Question - why has no one, to our knowledge, coincidentally taken a drug which cured their ME/CFS?
OK rituximab was thought to work i.e. after it appeared to cure people who had ME/CFS but that doesn't appear to have held up.
Rituximab looked like a classic case of a phase 2 showing positive outcomes that didn’t hold up in phase 3.
You make a very good point — many drugs have been tested for ME/CFS outside of clinical trials (sometimes prescribed quite liberally, for example by well known ME/CFS specialist physicians) yet none has coincidentally put someone in remission (save for misdiagnosed people) or made more than a handful of people significantly better. Even in the latter case, that the
blinded rituximab trial found a placebo response of 35% tells us to take any reported improvement from an open label, N=1 experiment with a grain of salt. Or rather a mouthful.
Being severe and having had my ME made more severe by a drug, I cannot afford to further deteriorate through an avoidable mistake. My personal policy before attempting any treatment that I may come across is to run the following assessment:
1) side effects: cross-checking multiple sources (for drugs: leaflets from my country, UK & US; NHS website; MedlinePlus.gov; Wikipedia; searching for literature; patient feedback)
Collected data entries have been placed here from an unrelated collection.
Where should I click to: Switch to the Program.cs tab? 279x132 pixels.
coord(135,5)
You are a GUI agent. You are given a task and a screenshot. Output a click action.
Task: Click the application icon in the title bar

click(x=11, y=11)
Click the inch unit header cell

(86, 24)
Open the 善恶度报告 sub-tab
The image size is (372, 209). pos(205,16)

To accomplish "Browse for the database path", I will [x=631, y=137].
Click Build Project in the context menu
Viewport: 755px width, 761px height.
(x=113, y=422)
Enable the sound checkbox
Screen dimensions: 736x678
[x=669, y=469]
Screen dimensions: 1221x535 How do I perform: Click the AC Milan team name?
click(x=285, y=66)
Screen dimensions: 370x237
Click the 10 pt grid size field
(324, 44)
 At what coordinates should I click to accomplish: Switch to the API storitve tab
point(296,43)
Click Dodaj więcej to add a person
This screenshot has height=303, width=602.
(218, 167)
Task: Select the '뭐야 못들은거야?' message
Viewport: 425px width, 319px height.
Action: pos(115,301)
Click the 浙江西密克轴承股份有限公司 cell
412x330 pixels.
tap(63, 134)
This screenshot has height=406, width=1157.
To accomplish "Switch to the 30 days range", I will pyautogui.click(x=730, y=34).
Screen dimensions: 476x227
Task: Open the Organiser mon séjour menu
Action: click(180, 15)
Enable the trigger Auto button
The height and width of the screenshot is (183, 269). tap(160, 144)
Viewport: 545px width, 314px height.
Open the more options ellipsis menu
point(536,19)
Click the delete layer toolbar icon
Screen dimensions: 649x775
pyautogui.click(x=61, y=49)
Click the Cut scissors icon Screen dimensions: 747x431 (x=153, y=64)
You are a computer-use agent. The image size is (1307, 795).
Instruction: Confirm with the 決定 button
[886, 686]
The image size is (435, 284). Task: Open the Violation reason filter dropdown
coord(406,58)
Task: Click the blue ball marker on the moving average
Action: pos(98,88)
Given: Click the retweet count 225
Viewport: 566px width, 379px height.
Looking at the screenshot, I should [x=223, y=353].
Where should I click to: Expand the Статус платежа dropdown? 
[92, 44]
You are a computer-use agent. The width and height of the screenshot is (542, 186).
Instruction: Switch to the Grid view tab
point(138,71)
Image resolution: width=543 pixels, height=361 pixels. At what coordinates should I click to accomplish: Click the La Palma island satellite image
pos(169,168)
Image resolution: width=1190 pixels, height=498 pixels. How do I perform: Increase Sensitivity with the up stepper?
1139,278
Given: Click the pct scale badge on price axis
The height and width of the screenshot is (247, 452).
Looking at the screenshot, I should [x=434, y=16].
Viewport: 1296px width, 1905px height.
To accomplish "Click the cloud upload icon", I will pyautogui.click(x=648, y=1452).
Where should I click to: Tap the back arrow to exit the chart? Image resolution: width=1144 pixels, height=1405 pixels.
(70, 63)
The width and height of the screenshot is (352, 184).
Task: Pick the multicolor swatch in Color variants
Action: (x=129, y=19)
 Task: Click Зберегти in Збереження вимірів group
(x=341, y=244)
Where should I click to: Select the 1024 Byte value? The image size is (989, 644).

2) review the preliminary evidence for ME/CFS, POTS and more or less related conditions; if unavailable, try to judge whether the proposed mechanism of action may be somewhat plausible
3) price, if not reimbursed by social security
4) accessibility, as I am bedbound and do not want the treatment to impose any further burden to my carers
This filters out 99.9% of candidates: many at step 1 and the rest at step 2.